*EXERCISE DIRECTIONS*. Transcribe exactly, and only, the lines from the one containing "The height and width of the screenshot is (695, 1568)." through the end of the entries below, leaving the pictures out.

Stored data
══════════
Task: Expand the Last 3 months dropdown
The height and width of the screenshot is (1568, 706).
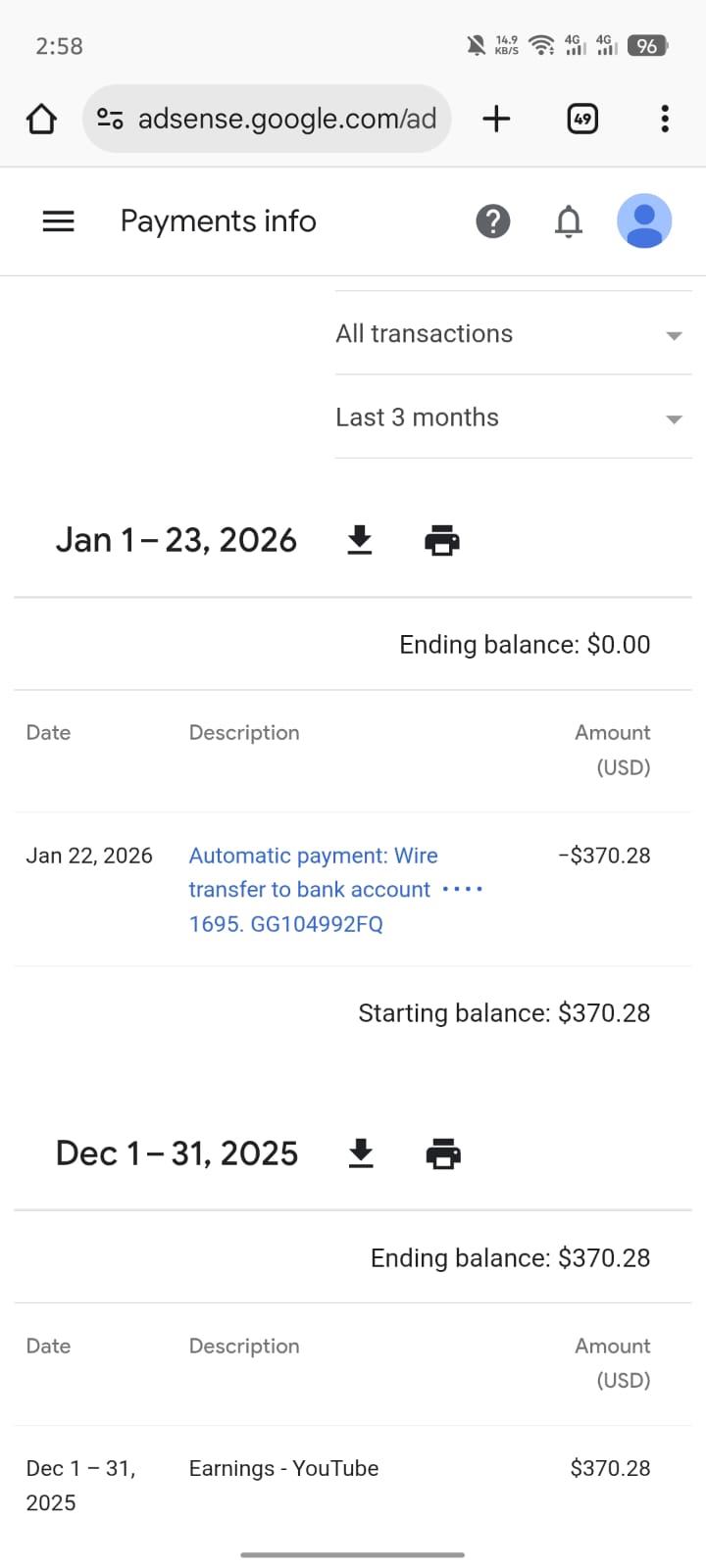Action: click(x=513, y=417)
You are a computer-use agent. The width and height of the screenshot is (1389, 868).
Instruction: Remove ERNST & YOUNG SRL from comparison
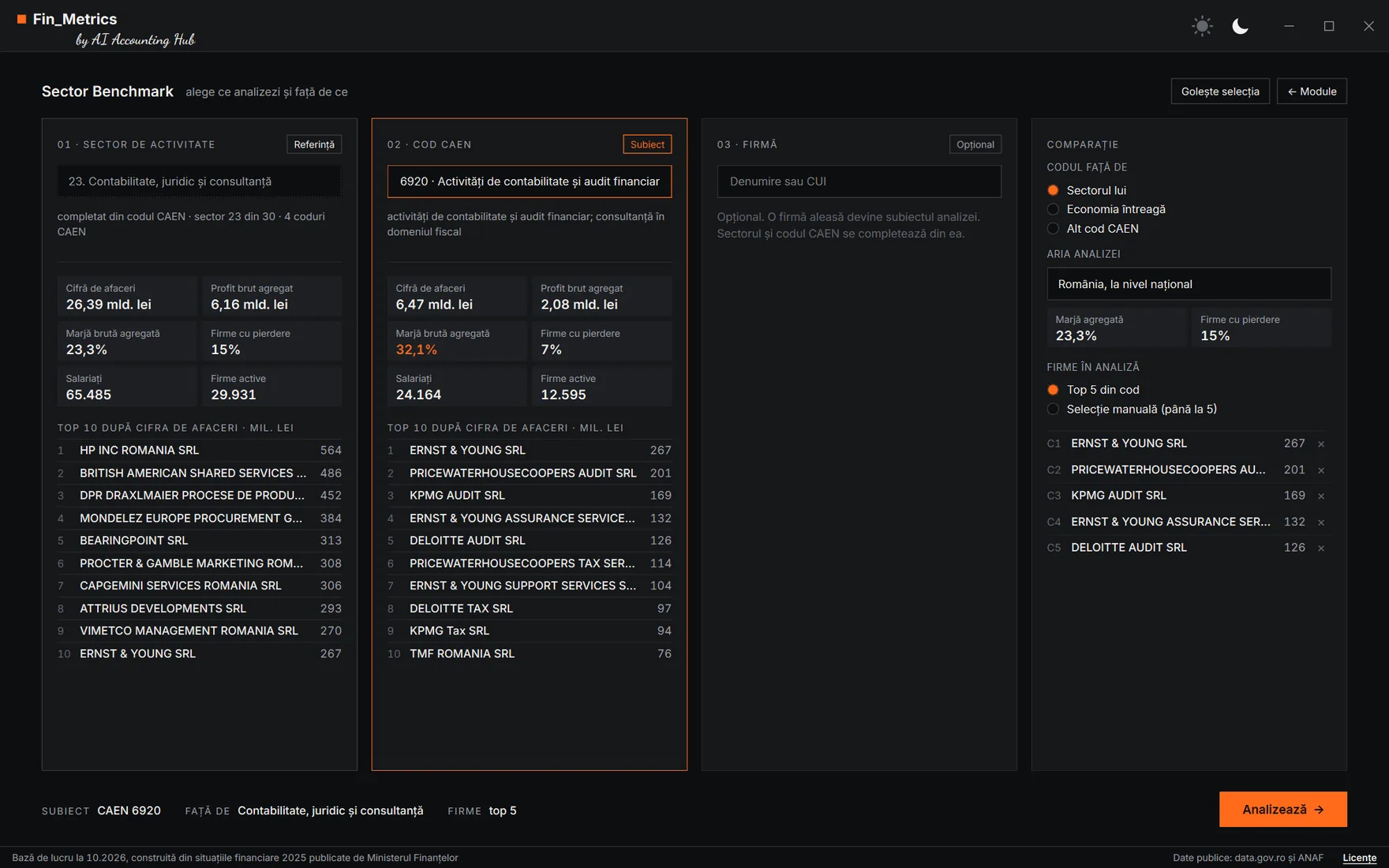1321,444
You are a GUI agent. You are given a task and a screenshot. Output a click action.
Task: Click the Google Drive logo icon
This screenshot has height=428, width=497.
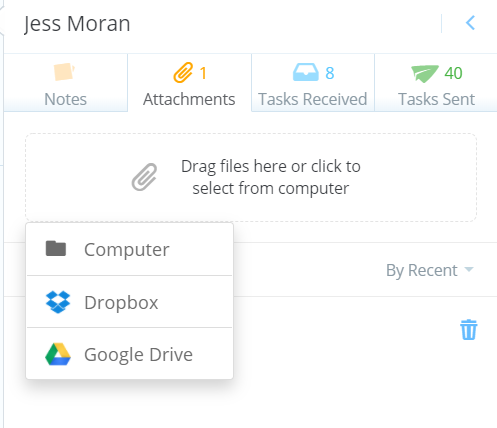point(58,354)
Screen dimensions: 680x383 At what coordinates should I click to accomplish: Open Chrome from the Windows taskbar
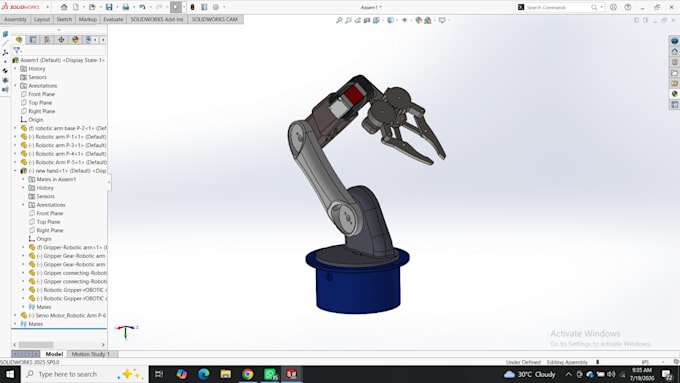pyautogui.click(x=248, y=374)
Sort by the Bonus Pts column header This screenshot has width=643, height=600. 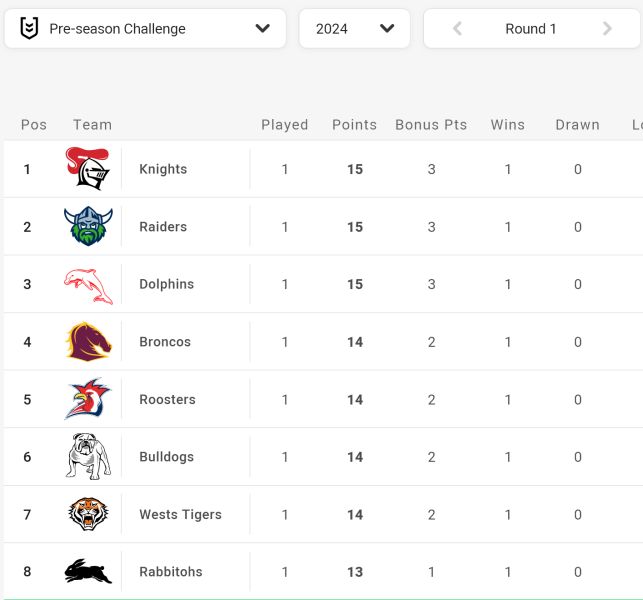click(431, 125)
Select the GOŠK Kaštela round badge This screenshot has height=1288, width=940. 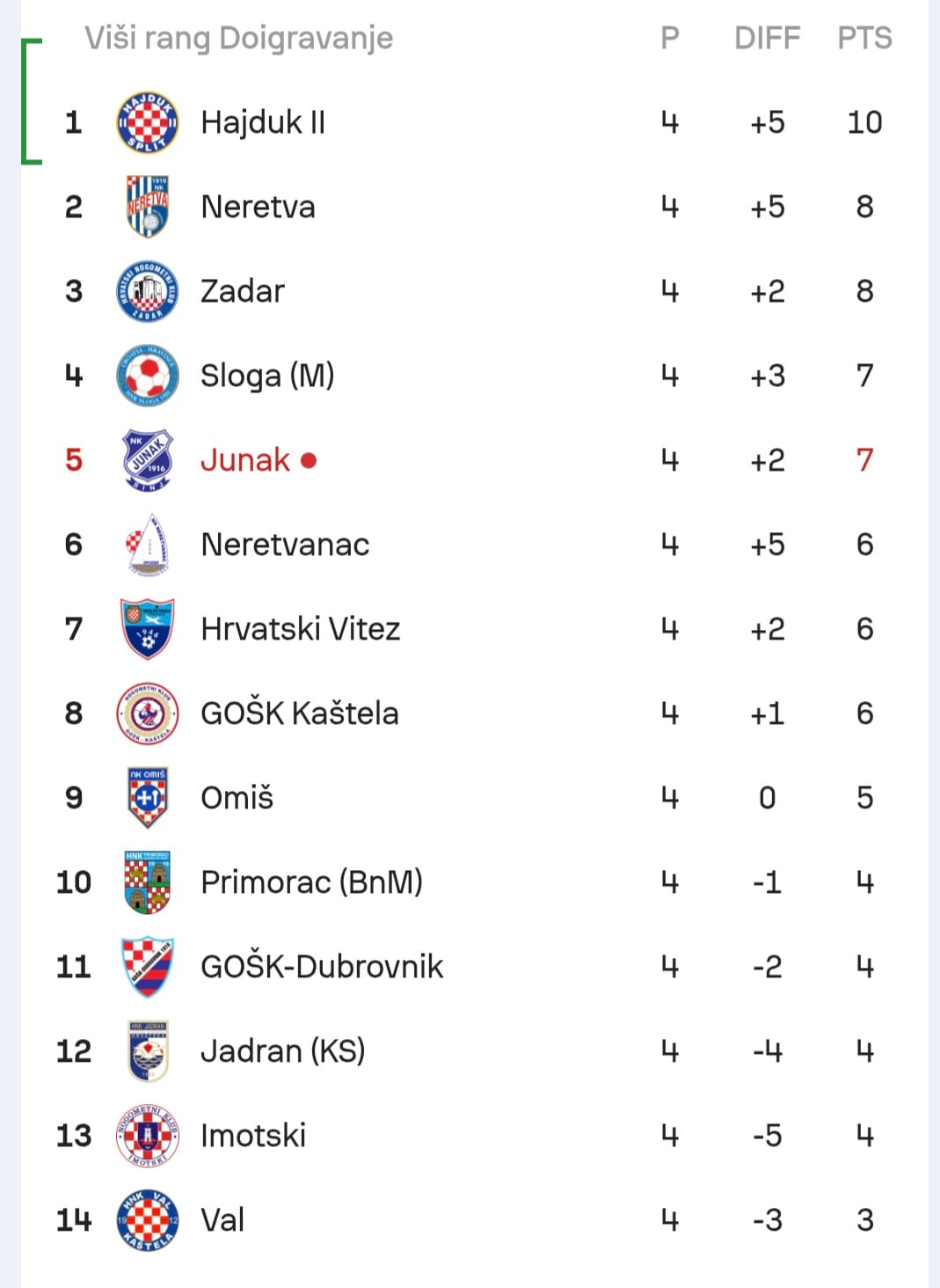(x=148, y=714)
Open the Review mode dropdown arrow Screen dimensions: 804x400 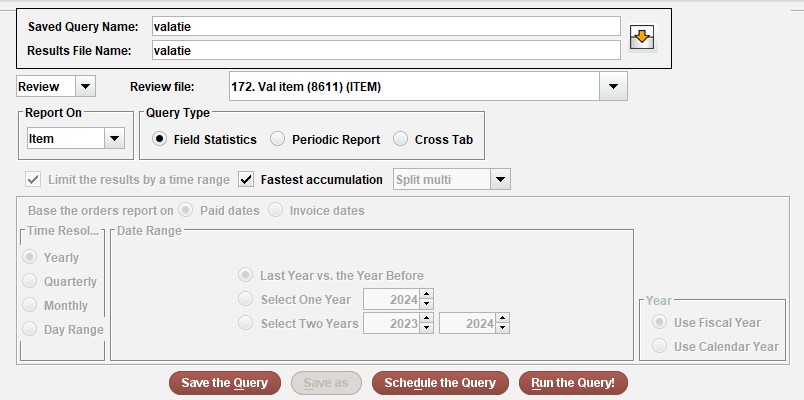(85, 86)
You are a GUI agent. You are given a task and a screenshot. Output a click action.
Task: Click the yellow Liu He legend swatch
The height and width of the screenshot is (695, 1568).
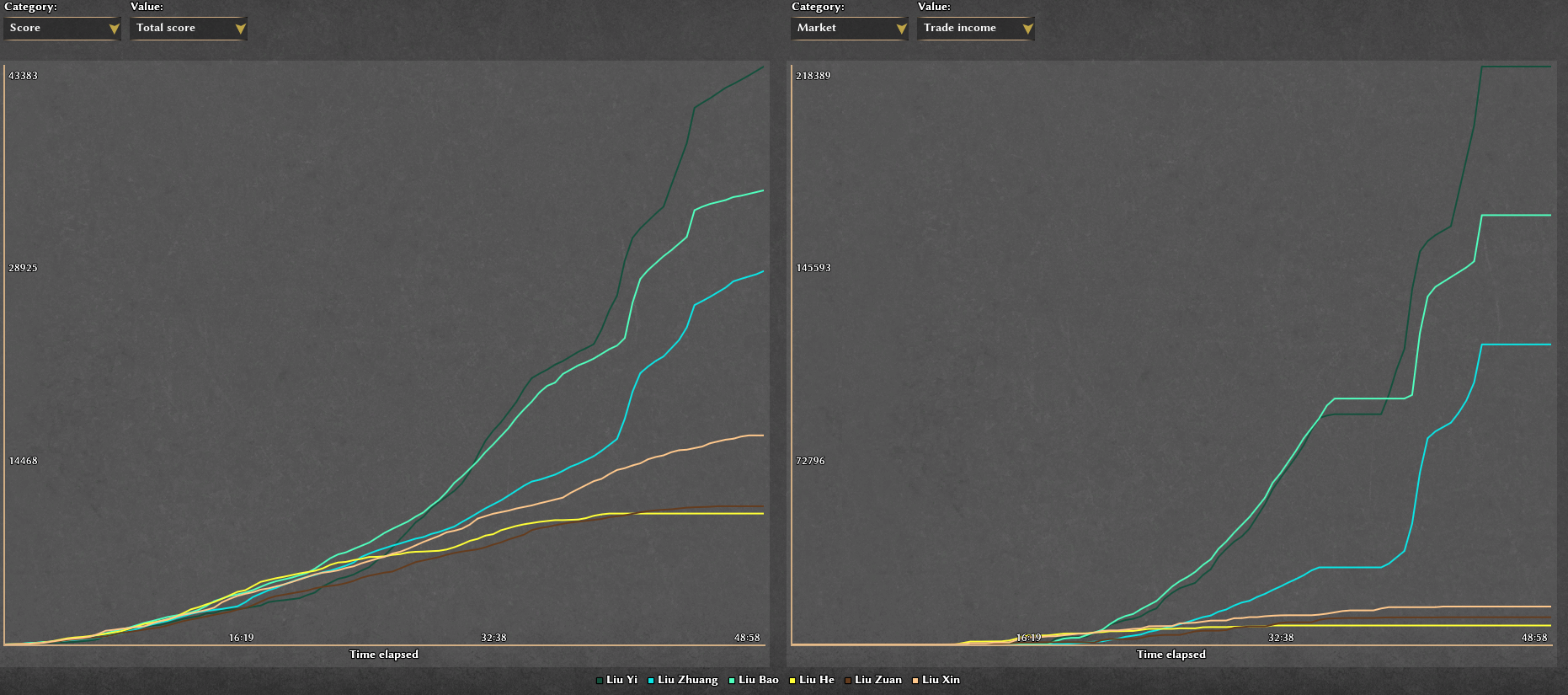[x=792, y=681]
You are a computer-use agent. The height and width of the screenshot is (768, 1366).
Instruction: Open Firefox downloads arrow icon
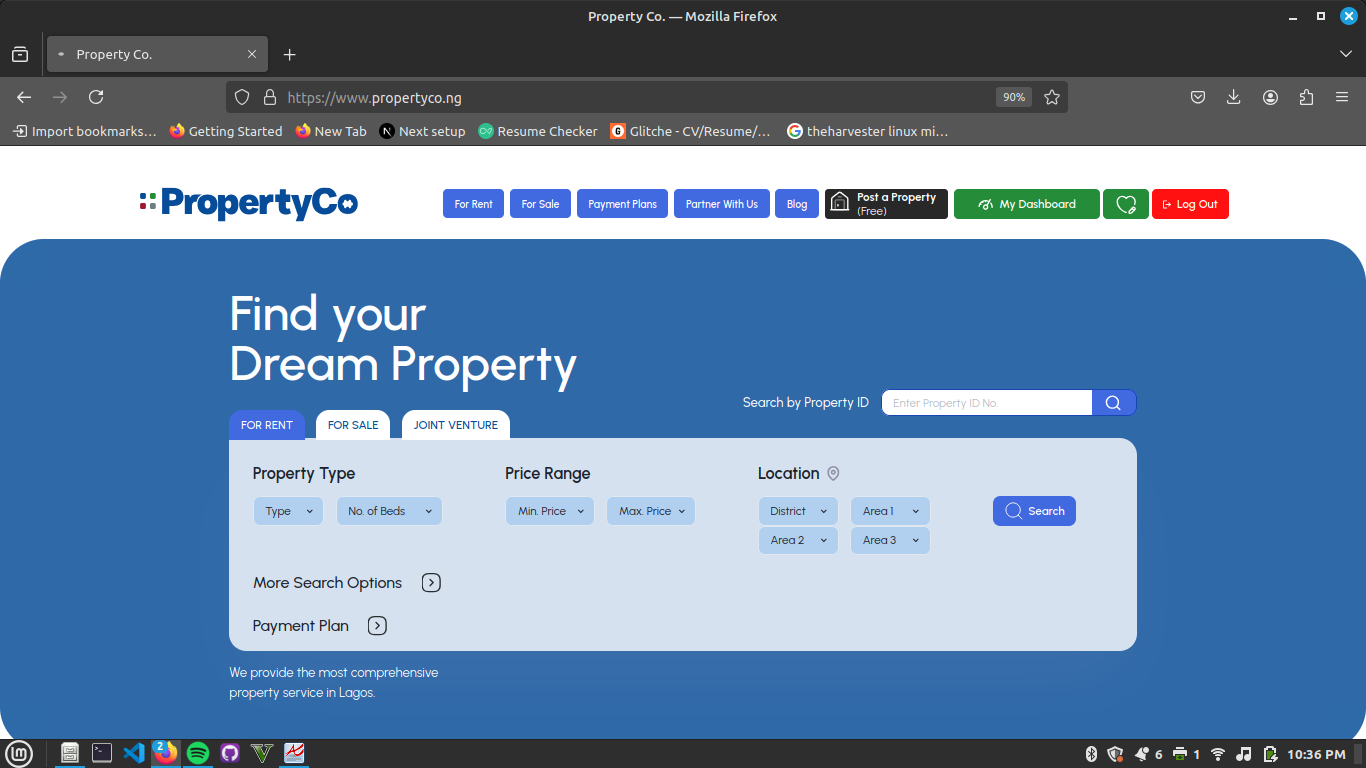(1234, 97)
══════════
*RESPONSE TO THE TASK*.
The height and width of the screenshot is (695, 1568).
[x=792, y=681]
You are a computer-use agent. The height and width of the screenshot is (768, 1366).
Instruction: Open Firefox downloads arrow icon
(1234, 97)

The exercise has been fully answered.